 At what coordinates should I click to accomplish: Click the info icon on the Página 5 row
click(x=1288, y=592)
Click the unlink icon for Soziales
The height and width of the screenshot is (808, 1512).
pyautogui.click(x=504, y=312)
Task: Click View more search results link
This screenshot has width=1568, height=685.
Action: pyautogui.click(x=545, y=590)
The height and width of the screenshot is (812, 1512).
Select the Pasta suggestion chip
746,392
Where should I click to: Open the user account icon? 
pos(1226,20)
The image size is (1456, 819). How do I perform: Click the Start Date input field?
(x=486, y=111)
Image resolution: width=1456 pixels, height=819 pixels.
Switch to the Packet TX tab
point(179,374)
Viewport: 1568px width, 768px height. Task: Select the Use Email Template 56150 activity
________
Exercise aim ▸
All of the entries above must be quoted exactly.

Answer section ▸
 At what coordinates should I click to accomplish: Click the info icon on the Página 5 row
click(x=1288, y=592)
Click the unlink icon for Soziales
The height and width of the screenshot is (808, 1512).
pyautogui.click(x=504, y=312)
Task: Click View more search results link
This screenshot has width=1568, height=685.
Action: pyautogui.click(x=545, y=590)
The height and width of the screenshot is (812, 1512).
Select the Pasta suggestion chip
746,392
Where should I click to: Open the user account icon? 
pos(1226,20)
The image size is (1456, 819). How do I perform: Click the Start Date input field?
(x=486, y=111)
Image resolution: width=1456 pixels, height=819 pixels.
Switch to the Packet TX tab
point(179,374)
Viewport: 1568px width, 768px height. Task: Select the Use Email Template 56150 activity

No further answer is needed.